** RECORD SET follows **

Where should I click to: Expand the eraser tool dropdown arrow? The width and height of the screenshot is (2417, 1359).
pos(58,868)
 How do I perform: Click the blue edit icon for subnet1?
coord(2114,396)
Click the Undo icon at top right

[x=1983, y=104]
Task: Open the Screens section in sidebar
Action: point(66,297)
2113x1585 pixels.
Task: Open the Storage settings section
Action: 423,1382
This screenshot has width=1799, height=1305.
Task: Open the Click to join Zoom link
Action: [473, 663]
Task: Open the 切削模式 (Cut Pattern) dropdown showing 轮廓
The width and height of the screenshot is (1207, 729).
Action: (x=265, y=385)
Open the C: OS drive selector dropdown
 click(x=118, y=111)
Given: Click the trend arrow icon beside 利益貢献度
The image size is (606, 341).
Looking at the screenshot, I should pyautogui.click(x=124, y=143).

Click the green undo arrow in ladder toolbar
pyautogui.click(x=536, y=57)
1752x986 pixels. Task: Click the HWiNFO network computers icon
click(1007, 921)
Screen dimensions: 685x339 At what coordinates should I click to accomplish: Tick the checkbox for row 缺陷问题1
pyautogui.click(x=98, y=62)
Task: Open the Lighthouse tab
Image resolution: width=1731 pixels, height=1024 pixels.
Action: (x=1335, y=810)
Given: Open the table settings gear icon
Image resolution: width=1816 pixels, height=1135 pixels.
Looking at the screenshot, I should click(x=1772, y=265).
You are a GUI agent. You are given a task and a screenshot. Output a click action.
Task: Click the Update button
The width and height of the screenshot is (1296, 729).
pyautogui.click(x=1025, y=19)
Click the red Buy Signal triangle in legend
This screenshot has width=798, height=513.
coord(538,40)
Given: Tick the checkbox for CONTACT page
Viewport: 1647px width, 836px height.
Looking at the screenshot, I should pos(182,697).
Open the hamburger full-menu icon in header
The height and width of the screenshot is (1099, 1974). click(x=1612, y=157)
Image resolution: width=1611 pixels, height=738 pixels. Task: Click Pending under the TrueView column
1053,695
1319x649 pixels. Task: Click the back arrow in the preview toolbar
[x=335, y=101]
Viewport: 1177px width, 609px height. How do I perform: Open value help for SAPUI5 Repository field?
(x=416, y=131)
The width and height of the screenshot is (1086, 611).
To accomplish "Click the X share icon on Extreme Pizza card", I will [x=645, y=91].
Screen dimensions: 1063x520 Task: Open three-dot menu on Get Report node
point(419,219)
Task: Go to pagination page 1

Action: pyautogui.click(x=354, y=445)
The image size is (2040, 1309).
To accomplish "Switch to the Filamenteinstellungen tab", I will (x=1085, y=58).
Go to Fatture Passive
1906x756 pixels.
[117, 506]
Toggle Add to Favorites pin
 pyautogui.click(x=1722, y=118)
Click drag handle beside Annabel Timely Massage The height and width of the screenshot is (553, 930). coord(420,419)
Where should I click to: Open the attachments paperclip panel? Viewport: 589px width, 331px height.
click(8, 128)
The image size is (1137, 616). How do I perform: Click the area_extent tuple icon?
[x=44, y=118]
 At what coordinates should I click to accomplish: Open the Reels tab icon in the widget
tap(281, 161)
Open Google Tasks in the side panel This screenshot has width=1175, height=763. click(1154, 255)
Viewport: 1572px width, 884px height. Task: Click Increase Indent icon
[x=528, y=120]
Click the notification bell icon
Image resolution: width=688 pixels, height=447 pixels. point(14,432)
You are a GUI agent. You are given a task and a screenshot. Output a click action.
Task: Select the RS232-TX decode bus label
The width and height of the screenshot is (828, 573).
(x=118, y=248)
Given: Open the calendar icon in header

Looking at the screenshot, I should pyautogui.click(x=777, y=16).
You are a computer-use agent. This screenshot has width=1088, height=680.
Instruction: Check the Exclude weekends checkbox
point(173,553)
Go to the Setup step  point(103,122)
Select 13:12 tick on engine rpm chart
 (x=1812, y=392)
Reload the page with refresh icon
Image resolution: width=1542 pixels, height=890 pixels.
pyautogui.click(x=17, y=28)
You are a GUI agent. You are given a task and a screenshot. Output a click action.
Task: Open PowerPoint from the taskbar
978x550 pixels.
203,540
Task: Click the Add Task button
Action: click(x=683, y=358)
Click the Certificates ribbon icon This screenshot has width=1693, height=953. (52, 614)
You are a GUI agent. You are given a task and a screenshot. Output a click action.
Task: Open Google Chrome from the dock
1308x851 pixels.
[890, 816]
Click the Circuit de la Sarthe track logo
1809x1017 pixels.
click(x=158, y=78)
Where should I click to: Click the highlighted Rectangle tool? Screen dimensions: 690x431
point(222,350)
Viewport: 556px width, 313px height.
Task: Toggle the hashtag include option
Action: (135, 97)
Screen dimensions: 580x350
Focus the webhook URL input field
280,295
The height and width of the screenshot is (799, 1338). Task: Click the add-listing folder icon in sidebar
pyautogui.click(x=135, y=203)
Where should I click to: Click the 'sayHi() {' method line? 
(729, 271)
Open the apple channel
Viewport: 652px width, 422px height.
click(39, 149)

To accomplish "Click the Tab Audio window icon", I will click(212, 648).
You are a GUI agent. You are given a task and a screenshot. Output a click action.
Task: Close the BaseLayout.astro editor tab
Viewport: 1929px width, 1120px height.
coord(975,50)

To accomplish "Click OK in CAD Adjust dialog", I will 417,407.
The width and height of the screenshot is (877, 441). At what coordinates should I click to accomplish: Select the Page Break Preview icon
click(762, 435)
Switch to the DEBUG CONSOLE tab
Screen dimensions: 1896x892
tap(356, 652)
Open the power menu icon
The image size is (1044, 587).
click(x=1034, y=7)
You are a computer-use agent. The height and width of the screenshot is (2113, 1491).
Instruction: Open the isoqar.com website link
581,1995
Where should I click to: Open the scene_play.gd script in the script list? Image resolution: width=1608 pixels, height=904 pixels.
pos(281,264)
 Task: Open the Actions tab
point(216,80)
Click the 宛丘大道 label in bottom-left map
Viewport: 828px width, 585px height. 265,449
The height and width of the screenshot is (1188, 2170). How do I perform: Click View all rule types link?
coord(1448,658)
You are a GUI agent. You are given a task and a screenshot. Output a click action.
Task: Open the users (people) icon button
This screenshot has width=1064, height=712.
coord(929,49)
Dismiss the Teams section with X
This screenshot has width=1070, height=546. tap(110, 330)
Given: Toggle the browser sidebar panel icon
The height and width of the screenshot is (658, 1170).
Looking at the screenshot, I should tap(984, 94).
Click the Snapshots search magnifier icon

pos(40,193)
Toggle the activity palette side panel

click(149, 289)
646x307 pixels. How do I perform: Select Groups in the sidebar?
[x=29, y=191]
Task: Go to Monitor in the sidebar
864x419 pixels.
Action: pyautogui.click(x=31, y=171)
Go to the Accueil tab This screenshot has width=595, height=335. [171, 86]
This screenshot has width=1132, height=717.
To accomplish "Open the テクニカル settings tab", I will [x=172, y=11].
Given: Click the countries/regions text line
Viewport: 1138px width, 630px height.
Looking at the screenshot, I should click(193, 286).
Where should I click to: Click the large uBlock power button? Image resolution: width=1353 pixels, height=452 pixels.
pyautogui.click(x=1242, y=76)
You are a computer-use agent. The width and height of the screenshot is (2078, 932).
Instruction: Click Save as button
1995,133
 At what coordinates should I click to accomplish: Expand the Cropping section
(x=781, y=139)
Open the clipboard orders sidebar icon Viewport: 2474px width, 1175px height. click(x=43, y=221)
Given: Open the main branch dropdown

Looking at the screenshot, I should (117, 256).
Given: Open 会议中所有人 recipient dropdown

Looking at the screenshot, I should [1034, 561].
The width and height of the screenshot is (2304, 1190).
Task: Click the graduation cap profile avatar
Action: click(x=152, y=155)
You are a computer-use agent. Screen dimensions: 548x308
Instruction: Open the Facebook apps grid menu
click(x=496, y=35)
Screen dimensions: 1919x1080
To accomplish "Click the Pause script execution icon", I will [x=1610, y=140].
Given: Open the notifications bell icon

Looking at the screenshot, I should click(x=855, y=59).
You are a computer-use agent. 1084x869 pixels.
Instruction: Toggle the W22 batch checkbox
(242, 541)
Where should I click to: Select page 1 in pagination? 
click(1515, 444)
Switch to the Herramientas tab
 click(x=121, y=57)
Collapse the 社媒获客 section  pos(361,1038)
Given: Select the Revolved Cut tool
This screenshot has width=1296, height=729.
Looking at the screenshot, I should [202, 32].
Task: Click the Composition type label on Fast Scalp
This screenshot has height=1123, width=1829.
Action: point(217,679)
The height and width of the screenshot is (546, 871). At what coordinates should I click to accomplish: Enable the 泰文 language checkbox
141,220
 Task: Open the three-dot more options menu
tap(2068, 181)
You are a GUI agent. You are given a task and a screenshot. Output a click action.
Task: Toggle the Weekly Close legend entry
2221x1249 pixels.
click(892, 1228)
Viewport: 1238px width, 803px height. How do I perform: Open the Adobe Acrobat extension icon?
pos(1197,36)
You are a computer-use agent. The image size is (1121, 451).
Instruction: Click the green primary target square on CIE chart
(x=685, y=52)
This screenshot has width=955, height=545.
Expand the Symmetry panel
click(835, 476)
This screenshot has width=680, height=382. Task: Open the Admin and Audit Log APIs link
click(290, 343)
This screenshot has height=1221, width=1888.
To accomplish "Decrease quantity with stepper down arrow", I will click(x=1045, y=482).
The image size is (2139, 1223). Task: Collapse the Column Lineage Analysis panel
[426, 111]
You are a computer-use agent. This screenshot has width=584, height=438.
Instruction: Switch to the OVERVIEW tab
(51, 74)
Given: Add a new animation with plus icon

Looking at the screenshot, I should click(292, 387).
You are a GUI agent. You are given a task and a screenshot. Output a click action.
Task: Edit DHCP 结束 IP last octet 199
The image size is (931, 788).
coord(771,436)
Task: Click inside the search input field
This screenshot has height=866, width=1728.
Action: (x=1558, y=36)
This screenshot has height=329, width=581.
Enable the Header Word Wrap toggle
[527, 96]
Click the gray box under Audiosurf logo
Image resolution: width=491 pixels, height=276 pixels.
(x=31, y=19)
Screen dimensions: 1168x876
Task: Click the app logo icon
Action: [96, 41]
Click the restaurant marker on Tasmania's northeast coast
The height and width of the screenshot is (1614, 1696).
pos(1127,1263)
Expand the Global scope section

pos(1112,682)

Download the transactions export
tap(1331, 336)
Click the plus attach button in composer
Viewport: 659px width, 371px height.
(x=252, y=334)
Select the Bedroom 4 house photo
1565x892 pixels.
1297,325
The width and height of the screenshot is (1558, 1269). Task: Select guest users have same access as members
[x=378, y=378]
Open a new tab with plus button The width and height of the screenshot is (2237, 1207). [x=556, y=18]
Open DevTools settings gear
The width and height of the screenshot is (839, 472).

** End of RECORD SET **

--- TASK TO COMPLETE ---
Among the lines above, count those containing the word "beside" and write only the number.

--- RESPONSE AREA ---
2